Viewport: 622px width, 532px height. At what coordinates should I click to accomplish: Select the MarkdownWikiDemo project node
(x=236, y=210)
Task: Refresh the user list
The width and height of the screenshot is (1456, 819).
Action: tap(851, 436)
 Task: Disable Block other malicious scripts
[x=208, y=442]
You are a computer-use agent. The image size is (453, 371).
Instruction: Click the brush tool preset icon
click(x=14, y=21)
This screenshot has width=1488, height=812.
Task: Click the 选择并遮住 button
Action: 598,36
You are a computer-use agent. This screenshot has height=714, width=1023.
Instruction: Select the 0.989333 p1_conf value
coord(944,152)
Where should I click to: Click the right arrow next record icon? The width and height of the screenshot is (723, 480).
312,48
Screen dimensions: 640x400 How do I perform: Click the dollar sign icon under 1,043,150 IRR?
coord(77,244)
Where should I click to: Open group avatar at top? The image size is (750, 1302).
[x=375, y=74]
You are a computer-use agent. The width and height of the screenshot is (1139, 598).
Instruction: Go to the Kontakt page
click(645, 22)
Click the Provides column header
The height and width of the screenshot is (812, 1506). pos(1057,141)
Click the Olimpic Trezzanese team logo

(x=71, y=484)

*Task brief:*
The response should consist only of the lines from the one containing "Instruction: Go to the Kontakt page" to the end of the material above, both included.

*Expected answer:*
Instruction: Go to the Kontakt page
click(645, 22)
Click the Provides column header
The height and width of the screenshot is (812, 1506). pos(1057,141)
Click the Olimpic Trezzanese team logo

(x=71, y=484)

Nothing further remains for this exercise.